**Tâches à réaliser:**
a) Recopiez à l’identique le passage de l’extrait qui va de « L’année 2020 a » jusqu’à « lui est associé. » inclus.
b) Pour chaque affirmation, dites par oui ou par non si elle concorde avec l’extrait, puis citez mot pour mot les termes de l’extrait qui le montrent. (i) L’année 2020 a été pauvre en discours complotistes. (ii) Il ne faut pas mépriser la méthode analytique du complotisme. (iii) La formule « das Wahre ist das Ganze » est attribuée à Kant.

**Extrait:**
L’année 2020 a été très féconde en discours complotistes de toutes sortes, il faut dire que l’actualité a été très propice à l’excitation des imaginations: au premier chef le coronavirus, l’élection présidentielle américaine dont le scrutin n’aurait pas été sincère et enfin le vaccin et “big pharma” qui lui est associé.
Il va s’agir dans ce petit article de séparer le bon grain de l’ivraie. Ce qu’on appelle les “complotistes” peuvent parfois par leur grand sens critique et leur méfiance instinctive contre tous les discours officiels, contribuer à la recherche de la vérité et à la démystification de maints discours. Il ne faut donc pas mépriser la méthode analytique du complotisme que l’on pourrait appeler la philosophie du soupçon maximale. Hegel disait à raison que la vérité, c’était le tout, das Wahre ist das Ganze. Les analyses des esprits exercées qui pratiquent la philosophie exacerbée du soupçon peuvent donc être bénéfiques et profitables pour confondre les imposteurs, les menteurs et contribuer à subvertir et à ruiner un peu plus les fondements d’un Système, d’un régime et de ses suppôts que nous abominons. Par exemple quand elles démystifient des intérêts de classe prosaïques gazés dans une phraséologie populiste et nationaliste ou un judaïsme latent et mal assumé dans le messianisme laïque et matérialiste du marxisme.

Entrées de données collectées:
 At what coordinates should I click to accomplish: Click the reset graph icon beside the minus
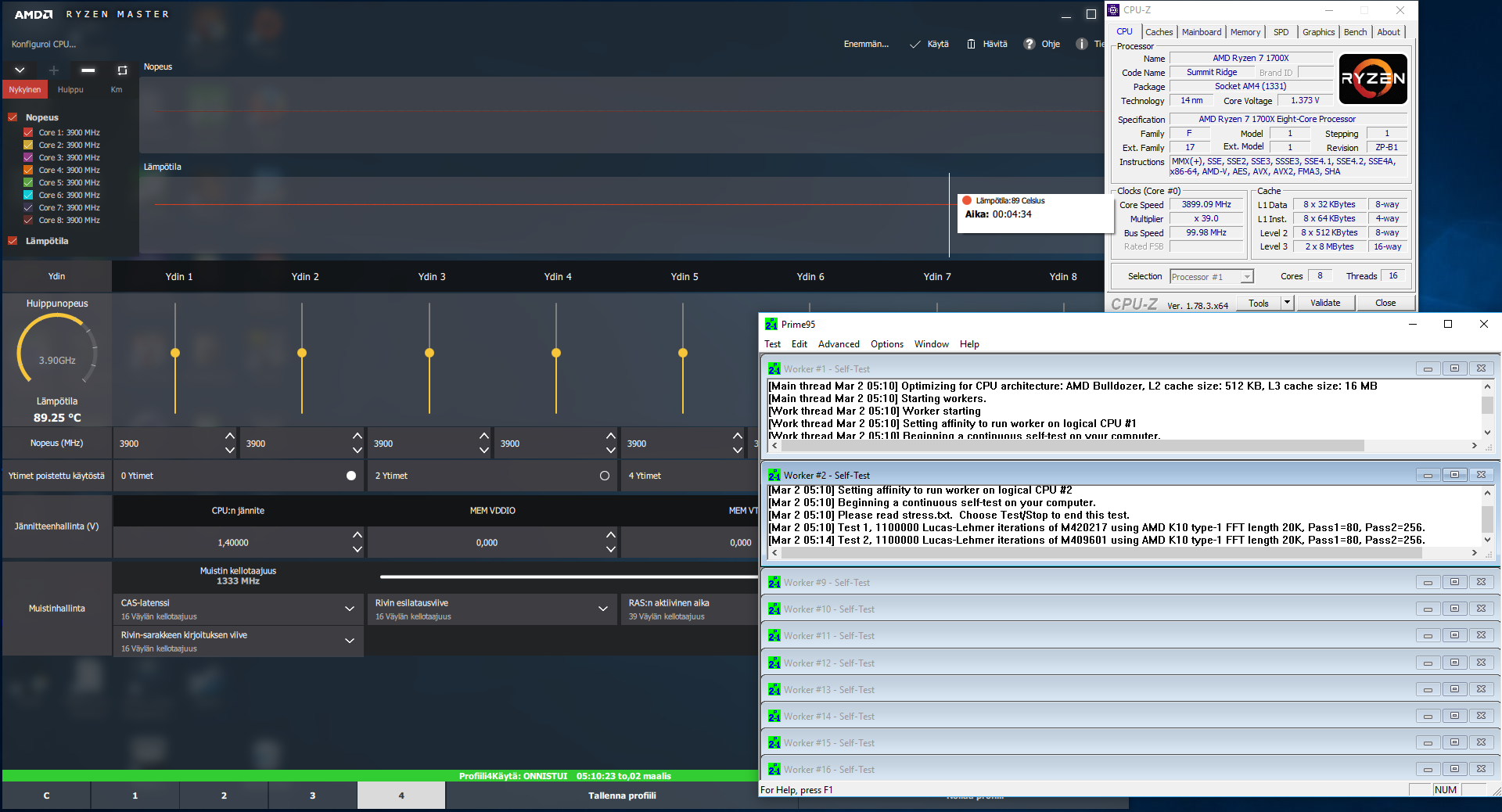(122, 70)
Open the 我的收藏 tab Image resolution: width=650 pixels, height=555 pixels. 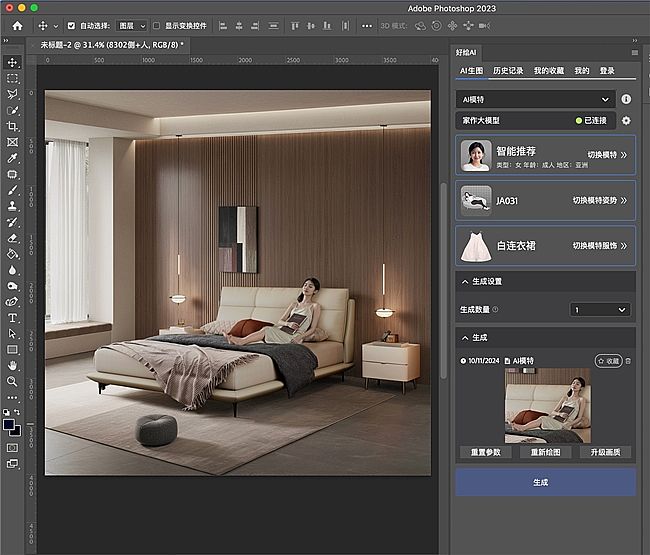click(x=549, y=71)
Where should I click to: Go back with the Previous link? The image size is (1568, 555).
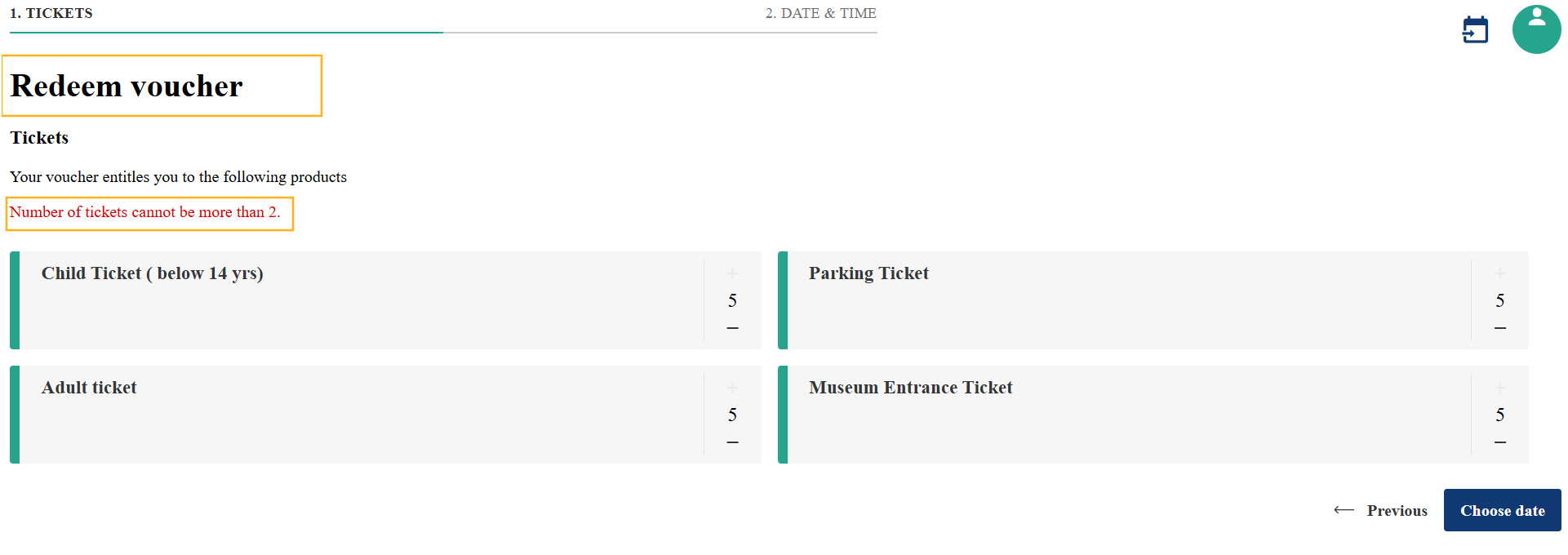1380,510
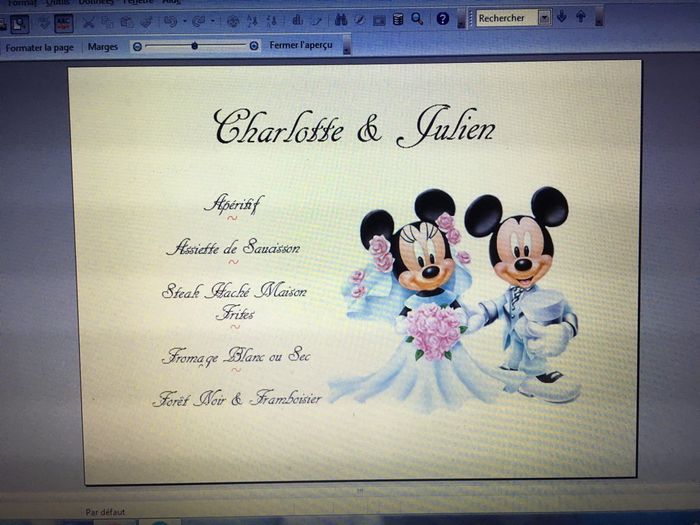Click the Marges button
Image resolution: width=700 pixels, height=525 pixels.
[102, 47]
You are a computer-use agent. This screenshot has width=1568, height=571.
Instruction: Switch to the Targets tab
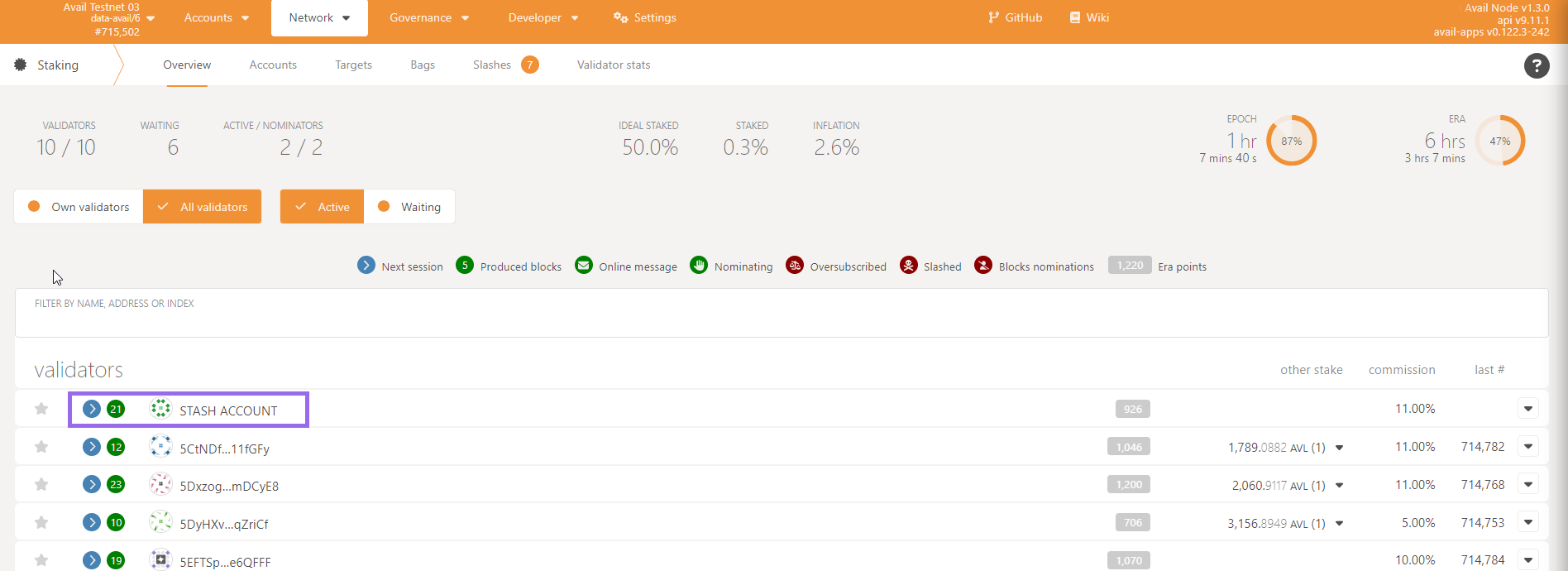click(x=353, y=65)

---

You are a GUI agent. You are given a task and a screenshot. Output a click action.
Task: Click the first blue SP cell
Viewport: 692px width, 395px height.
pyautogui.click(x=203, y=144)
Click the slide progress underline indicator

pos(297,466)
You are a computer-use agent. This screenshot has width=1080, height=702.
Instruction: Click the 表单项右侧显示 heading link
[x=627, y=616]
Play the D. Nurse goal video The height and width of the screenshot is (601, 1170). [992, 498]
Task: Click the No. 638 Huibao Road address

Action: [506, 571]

...

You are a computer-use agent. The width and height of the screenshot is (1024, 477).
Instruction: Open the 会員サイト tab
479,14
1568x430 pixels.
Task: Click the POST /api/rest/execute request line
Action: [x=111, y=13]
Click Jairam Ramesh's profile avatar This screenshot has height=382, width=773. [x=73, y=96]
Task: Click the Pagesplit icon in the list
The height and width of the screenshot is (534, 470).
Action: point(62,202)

**Corrigé de l’exercice:**
a)
L’année 2020 a été très féconde en discours complotistes de toutes sortes, il faut dire que l’actualité a été très propice à l’excitation des imaginations: au premier chef le coronavirus, l’élection présidentielle américaine dont le scrutin n’aurait pas été sincère et enfin le vaccin et “big pharma” qui lui est associé.

b)
(i) Non : « L’année 2020 a été très féconde en discours complotistes de toutes sortes ».
(ii) Oui : « Il ne faut donc pas mépriser la méthode analytique du complotisme ».
(iii) Non : « Hegel disait à raison que la vérité, c’était le tout, das Wahre ist das Ganze. »